On Thursday, Aldrin is hitching a ride aboard Air Force One to Cape Canaveral's Kennedy Space Center in Florida at the invitation of President Obama, White House spokesman Nick Shapiro said.
It appears to be just one of the perks for being on Obama's side of the controversy over the president's new space program, which cancels former President George W. Bush's plan to return U.S. astronauts to the moon by 2020.
Aldrin supports Obama's new space policy, and over the last 48 hours, the White House has made extraordinary efforts publicizing his position.
Aides flooded the White House press corps Wednesday with e-mails, forwarding Aldrin's letter to the president.
In the letter, Aldrin writes, "As an Apollo astronaut, I know full well the importance of always exploring new frontiers and tackling new challenges as we explore space. The simple truth is that we have already been to the Moon -- some 40 years ago. What this nation needs in order to maintain its position as the 21st century leader in space exploration is a near-term focus on lowering the cost of access to space and on developing key, cutting-edge technologies that will take us further and faster. ... The President's program will help us be in this endeavor for the long haul and will allow us to again push our boundaries to achieve new and challenging things beyond Earth."

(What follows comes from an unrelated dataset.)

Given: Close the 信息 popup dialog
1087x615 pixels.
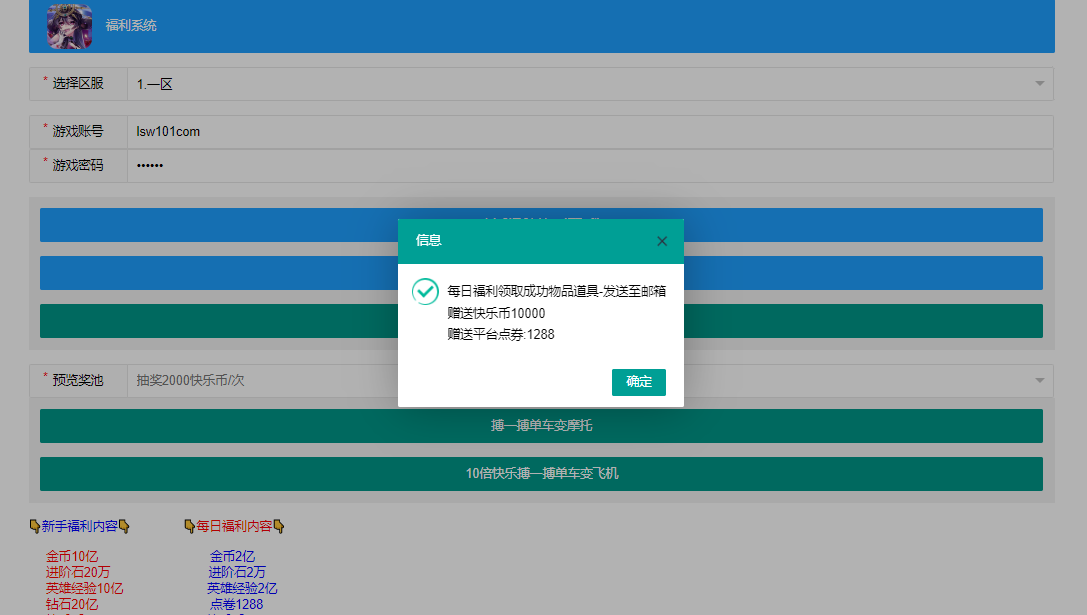Looking at the screenshot, I should point(661,241).

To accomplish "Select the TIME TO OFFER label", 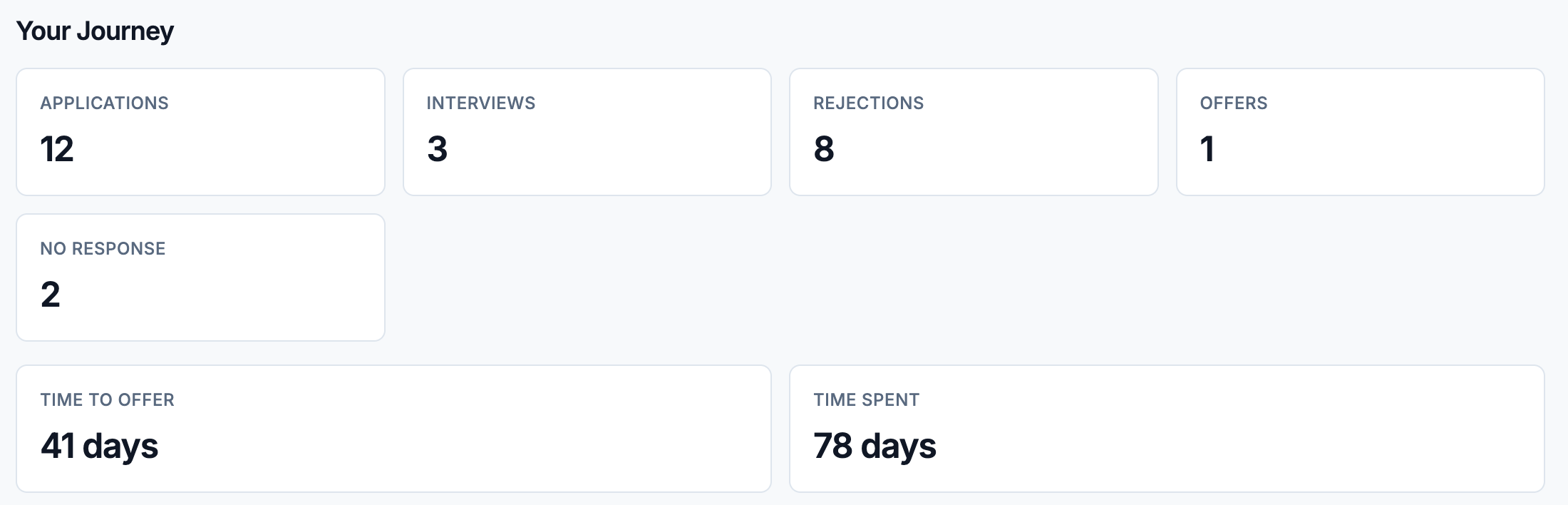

Aldrin has an op-ed Thursday in USA Today reinforcing his stance.
Putting Aldrin in the spotlight is critical for the White House, which finds itself, so far, on the losing end of the public relations battle.
Those opposing Obama's new space policy have tremendous prestige. They include Neil Armstrong, the first man to walk the moon; Jim Lovell, the commander of the famous Apollo 13 flight; and Gene Cernan, the last human to step on the moon's surface.
The three astronauts sent an open letter to Obama calling his plan "devastating" to the U.S. space program.
They write that "while the President's plan envisages humans traveling away from Earth and perhaps toward Mars at some time in the future, the lack of developed rockets and spacecraft will assure that ability will not be available for many years. Without the skill and experience that actual spacecraft operation provides, the USA is far too likely to be on a long downhill slide to mediocrity. America must decide if it wishes to remain a leader in space. ..."
When asked if the president received Armstrong's open letter criticizing his new approach to human space exploration, a White House official said, "I don't think we ever got it."
But the White House is getting the message that a lot of people are worried about Obama's new direction in space exploration, so Obama is making the trip to Kennedy Space Center, with supporter Aldrin as his wingman.